Trecho do documento —

Por que as pessoas gostam tanto de condutopatas?

O psicanalista Edson Manzan Corsi discute sobre a atração "perversa" pelo poder "sem limites", através da perspectiva da psicanálise.

Arte sobre uma mancha do teste de Rorschach (Adobe Stock)

Nas telas, como bem já se sabe; líderes políticos, chefes implacáveis ou criminosos carismáticos, como Tony Soprano ou Walter White, que dispensam maiores apresentações, cativam multidões. Na vida real, figuras autoritárias, que desdenham regras e ética, acumulam seguidores fiéis, e até pessoas que se dispõem, tacitamente, a se tornarem seus parceiros afetivo-sexuais; como podemos ver no caso de malfeitores que, já presos e condenados por seus crimes, recebem inúmeras mensagens que lhes propõem até mesmo casamento. Essa fascinação por personalidades por demais transgressoras, arrogantes e, muitas vezes, cruéis – os chamados, por vários autores importantes da psicopatologia, como, por exemplo, o grandioso psiquiatra forense brasileiro Guido Palomba, "condutopatas" – não é mero acaso. A psicanálise oferece chaves instigadoras para que tentemos decifrar tal atração perene, e tão ampla, pelas subjetividades que veem a si mesmas como absolutamente sem freios. 

Sigmund Freud, o criador da psicanálise, descreveu o superego como a instância psíquica internalizada que impõe, fora do controle consciente dos sujeitos, regras para si, imperativos morais e, obviamente, culpa (muitas vezes, inclusive, de forma exagerada e, assim, desnecessariamente exigente, se obtermos em vista a realidade e questões de fato práticas da vida). O condutopata, ao agir com desprezo absoluto pelas normas, encarna, portanto, uma fantasia universal: a de se libertar do jugo externo; e isso parece ser o mais importante e aliviador: do interno. Admiramos nele a coragem, e autopermissão, para fazer o que desejamos; contudo, não ousamos. Se falamos, destarte, das instâncias psíquicas freudianas, ele é a "personificação" do id desenfreado, do desejo "em si" (inconsciente mas que, de algumas formas, invade o consciente), sem as amarras que nos encerram. Essa "identificação projetiva" - com o condutopata - permitiria ao espectador, ou admirador, viver, vicariamente, certas rebeldias proibidas.

Carl Jung, o fundador da psicologia analítica, falava da "sombra" – o lado obscuro, rejeitado, tenebroso e inconsciente da personalidade. O condutopata atua como um receptáculo extremamente "apropriado" para projetarmos nele nossa própria agressividade, ambição desmedida ou vontade de domínio, aspectos que, é claro, reprimimos para viver em sociedade. Admirar o tirano, o fascista, o cínico, o crápula, é uma forma de lidar com nossa própria sombra sem assumir o teor de culpa aí jazente. Ainda, há a fantasia infantil de proteção onipotente – o desejo de um "pai" todo-poderoso, que resolveria tudo rapidamente e pela força, isentando-nos de responsabilidades e lidas com complexidades da existência.

Tarefas a realizar —
[a] Diga se cada afirmação a seguir está de acordo com o trecho sobre os condutopatas. Responda sim ou não e cite as palavras exatas do trecho que decidem a resposta.
(i) Freud descreveu o superego como uma instância psíquica internalizada.
(ii) Carl Jung é apresentado como o fundador da psicanálise.
(iii) Criminosos já presos e condenados chegam a receber propostas de casamento.
[b] Traduza para o inglês esta frase do trecho: "Admiramos nele a coragem, e autopermissão, para fazer o que desejamos; contudo, não ousamos."

Entradas fornecidas —
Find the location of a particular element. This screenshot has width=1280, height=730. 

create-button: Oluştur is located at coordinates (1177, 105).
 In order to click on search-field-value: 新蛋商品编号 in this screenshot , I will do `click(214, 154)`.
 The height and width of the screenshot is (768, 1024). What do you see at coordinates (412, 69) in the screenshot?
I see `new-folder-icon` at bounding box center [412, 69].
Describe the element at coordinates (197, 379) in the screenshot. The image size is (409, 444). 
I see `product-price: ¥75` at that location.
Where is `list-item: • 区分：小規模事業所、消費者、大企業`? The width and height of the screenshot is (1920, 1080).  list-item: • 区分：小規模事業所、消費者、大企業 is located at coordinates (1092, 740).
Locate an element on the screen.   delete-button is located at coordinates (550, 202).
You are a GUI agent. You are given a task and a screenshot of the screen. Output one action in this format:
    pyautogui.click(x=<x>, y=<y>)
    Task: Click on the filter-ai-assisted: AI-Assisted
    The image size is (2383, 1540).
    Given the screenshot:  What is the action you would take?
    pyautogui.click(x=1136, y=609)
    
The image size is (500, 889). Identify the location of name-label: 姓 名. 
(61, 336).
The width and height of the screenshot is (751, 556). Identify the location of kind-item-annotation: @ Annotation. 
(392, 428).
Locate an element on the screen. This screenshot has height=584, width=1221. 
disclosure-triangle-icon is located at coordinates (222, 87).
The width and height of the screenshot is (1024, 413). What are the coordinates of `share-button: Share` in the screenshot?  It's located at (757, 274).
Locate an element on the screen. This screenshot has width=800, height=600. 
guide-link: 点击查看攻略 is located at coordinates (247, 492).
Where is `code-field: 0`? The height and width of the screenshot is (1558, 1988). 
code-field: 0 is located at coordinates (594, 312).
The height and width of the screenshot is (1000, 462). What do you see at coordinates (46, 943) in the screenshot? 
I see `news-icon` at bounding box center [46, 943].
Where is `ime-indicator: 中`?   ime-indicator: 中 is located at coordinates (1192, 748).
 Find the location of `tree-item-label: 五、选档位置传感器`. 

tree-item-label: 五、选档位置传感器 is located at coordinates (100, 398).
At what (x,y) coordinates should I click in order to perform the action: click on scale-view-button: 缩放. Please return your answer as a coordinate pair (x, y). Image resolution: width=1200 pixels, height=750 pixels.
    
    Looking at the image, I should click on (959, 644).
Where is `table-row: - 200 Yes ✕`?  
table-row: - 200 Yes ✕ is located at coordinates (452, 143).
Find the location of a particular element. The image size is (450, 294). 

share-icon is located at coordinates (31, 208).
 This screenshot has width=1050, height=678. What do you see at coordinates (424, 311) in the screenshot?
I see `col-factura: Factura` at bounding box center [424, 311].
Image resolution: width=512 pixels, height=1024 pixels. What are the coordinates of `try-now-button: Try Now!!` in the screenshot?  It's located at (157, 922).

Lista de respostas —
[a]
(i) Sim: "descreveu o superego como a instância psíquica internalizada"
(ii) Não: "Carl Jung, o fundador da psicologia analítica"
(iii) Sim: "recebem inúmeras mensagens que lhes propõem até mesmo casamento"

[b] We admire in him the courage, and self-permission, to do what we desire; however, we do not dare.